PAGE

━━━

Monday 18 April 2016

Psalm 18:20-25, a Gem

Here are the confident words of David. I have extracted the following from a section of my presentation for the regional SBL in Moscow, Idaho. Currently scheduled for 4PM on Friday

One general question about the accents is how they support perceived verbal structures like recurring words and parallelism. Kugel (1981 :144) writes that the accents sometimes seem to interfere with the parallels, but if we use his examples with the accents interpreted as music, they show that that the parallels are even clearer within the musical phrases. Psalm 18:20-25 (MacDonald 2014 :109) is an example of a circular structure: turn, kept, not with a focus of before, framed by righteousness, purity and hands, and it shows several parallelisms. Verse 20 stands out as one that is lightly connected to the rest of the poem. The only recurrence for verse 20 is רחב (broad, spacious) also used in verse 37.

━━━

GIVEN DATA
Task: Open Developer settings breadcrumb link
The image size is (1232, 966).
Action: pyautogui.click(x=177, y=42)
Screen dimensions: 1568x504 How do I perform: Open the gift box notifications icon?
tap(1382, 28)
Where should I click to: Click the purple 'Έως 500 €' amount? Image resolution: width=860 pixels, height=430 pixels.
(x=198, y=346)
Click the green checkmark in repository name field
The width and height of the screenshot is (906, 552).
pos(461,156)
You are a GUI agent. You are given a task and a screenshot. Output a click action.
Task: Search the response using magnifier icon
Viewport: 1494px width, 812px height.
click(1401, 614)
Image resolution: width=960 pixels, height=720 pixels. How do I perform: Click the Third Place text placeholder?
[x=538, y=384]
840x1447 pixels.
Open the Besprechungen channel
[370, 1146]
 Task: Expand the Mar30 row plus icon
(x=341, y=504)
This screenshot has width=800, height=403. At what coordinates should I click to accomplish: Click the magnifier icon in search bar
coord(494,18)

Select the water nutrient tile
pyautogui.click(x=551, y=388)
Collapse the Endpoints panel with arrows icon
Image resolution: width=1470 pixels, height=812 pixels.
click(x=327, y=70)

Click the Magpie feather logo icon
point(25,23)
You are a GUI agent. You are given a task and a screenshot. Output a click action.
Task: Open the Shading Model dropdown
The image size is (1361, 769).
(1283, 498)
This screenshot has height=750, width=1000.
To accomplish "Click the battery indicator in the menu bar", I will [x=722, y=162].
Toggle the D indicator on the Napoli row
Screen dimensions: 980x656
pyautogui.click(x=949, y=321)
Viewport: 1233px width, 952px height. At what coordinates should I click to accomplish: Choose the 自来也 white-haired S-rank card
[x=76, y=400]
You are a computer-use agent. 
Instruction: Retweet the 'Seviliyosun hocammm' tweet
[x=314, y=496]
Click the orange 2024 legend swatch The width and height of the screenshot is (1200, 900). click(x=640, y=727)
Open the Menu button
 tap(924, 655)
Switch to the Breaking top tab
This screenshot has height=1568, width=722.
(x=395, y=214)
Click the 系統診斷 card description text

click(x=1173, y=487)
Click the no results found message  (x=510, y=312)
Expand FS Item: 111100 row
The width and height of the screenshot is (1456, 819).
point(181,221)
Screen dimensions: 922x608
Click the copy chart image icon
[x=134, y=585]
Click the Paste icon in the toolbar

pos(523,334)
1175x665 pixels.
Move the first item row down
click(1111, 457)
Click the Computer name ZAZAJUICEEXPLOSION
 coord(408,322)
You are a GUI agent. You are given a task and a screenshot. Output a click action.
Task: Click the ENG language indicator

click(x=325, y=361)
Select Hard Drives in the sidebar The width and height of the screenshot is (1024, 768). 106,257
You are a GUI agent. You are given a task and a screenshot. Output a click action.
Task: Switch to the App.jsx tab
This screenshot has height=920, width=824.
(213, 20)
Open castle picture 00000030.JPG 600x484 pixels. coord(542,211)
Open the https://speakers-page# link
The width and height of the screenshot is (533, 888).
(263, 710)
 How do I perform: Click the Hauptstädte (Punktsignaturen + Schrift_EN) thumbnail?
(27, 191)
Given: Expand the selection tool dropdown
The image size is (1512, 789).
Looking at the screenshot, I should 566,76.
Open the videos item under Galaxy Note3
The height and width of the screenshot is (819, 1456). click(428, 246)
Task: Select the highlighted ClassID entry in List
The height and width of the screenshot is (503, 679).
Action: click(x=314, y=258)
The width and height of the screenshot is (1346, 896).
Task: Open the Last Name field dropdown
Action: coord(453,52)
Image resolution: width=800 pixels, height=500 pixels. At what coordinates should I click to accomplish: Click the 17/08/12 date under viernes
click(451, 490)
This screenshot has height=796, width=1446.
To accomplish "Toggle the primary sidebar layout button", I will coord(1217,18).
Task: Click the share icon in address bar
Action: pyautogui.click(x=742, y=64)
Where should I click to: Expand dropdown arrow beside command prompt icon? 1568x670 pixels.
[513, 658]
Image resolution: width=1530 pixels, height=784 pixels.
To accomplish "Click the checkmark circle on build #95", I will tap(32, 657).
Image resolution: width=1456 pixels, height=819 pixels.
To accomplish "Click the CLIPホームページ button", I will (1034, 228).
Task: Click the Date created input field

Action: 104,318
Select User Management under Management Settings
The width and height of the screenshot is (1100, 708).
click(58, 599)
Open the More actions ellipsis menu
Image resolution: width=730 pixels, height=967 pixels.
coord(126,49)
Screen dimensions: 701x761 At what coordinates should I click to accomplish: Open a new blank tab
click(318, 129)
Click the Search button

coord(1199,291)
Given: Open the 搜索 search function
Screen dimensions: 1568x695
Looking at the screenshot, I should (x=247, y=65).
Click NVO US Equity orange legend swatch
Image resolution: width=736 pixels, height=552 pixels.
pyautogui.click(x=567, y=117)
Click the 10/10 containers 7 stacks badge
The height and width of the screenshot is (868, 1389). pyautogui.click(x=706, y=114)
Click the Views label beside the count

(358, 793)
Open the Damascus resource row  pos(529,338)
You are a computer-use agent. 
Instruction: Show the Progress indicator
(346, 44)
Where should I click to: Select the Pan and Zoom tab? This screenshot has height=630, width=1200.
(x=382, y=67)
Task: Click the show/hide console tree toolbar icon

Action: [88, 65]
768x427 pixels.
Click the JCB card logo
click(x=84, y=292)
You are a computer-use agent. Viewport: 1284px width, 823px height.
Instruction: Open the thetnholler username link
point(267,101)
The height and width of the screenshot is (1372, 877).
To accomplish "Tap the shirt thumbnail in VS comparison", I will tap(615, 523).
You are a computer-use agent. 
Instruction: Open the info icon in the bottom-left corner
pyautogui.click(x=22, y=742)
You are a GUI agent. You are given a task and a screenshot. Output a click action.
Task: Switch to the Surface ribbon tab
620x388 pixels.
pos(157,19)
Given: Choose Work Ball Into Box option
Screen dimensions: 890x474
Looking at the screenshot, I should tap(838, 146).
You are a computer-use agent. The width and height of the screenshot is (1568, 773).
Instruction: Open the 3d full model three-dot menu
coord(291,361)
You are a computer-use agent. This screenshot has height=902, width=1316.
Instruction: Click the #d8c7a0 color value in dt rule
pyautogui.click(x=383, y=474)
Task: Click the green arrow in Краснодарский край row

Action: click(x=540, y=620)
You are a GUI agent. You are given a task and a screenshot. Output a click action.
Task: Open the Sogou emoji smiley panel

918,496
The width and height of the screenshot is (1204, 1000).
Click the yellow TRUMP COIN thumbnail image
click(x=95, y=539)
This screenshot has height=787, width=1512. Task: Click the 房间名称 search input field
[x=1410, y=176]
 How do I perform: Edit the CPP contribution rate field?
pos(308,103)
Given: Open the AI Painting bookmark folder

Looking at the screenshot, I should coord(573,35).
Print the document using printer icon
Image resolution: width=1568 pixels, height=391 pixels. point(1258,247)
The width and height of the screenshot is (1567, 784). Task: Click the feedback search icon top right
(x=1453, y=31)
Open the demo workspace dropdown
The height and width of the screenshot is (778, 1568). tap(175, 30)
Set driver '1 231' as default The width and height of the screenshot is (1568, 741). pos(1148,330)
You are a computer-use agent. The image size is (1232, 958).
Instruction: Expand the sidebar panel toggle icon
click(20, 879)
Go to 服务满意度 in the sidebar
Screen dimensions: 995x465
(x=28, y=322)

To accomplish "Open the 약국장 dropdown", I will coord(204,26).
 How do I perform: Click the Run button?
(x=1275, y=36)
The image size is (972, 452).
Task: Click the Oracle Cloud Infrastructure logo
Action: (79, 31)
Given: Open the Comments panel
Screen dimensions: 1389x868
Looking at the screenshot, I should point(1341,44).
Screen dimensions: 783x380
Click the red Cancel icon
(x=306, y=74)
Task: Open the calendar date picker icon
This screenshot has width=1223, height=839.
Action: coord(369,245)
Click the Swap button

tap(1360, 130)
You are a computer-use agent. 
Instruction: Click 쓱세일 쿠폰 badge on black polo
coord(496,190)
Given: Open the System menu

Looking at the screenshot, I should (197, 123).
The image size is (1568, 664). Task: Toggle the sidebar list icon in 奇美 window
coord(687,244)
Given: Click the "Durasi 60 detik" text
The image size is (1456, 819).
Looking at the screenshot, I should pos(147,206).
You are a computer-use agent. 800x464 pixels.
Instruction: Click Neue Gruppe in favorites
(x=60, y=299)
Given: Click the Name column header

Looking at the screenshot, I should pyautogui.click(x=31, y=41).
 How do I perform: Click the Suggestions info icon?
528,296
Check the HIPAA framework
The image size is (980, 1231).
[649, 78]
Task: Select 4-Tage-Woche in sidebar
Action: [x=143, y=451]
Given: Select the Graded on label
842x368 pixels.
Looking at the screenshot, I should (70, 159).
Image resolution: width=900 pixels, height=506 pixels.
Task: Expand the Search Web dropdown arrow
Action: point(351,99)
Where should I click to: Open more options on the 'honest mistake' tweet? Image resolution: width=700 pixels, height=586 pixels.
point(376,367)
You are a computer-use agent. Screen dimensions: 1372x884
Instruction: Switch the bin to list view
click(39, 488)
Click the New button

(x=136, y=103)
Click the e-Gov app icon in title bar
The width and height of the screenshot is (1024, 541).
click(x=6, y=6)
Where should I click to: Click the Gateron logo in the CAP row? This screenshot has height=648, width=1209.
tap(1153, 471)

━━━

TASKS
A. Name the three things that the Psalm 18 post says frame the circular structure of Psalm 18:20-25.
B. Please repeat the Psalm 18 post word for word, starting with "One general question" and going on through "in verse 37.".
C. Carry on the Psalm 18 post after its final sentence.

ANSWERS BELOW
A. righteousness, purity, hands

B.
One general question about the accents is how they support perceived verbal structures like recurring words and parallelism. Kugel (1981 :144) writes that the accents sometimes seem to interfere with the parallels, but if we use his examples with the accents interpreted as music, they show that that the parallels are even clearer within the musical phrases. Psalm 18:20-25 (MacDonald 2014 :109) is an example of a circular structure: turn, kept, not with a focus of before, framed by righteousness, purity and hands, and it shows several parallelisms. Verse 20 stands out as one that is lightly connected to the rest of the poem. The only recurrence for verse 20 is רחב (broad, spacious) also used in verse 37.

C.
ויֽוציא֥ני למרח֑ב
י֝חלצ֗ני כ֘י ח֥פֽץ בֽי
20
He has brought me out into a spacious room
he will rescue me for he delighted in me
יגמל֥ני יהו֣ה כצדק֑י
כב֥ר י֝ד֗י ישׁ֥יב לֽי
21
Yahweh will reward me for my righteousness
for the purity of my hands he will turn to me
כֽי־שׁ֭מרתי דרכ֣י יהו֑ה
ולֽא־ר֝שׁ֗עתי מֽאלהֽי
22
for I have kept the ways of Yahweh
and I have not been wicked with my God
כ֣י כל־משׁפט֣יו לנגד֑י
ו֝חקת֗יו לֽא־אס֥יר מֽני
23
for all his judgments are before me
and his statutes I will not put aside from me
וֽאה֣י תמ֣ים עמ֑ו
וֽ֝אשׁתמ֗ר מֽעו‍נֽי
24
and I am complete with him
and I have kept myself from my iniquity
ויֽשׁב־יהו֣ה ל֣י כצדק֑י
כב֥ר י֝ד֗י לנ֣גד עינֽיו
25
and Yahweh turned to me for my righteousness
for the purity of my hands before his eyes
The score (below) was created in Music XML from the Hebrew text of the Westminster Leningrad codex.[1]

Each verse in this section rises to the rest point on A. The Hebrew syllable below the first A on each line shows the resting point of the verse ^. In this section, the repeated words of verses 21 and 25 are set to musical phrases of the same shape.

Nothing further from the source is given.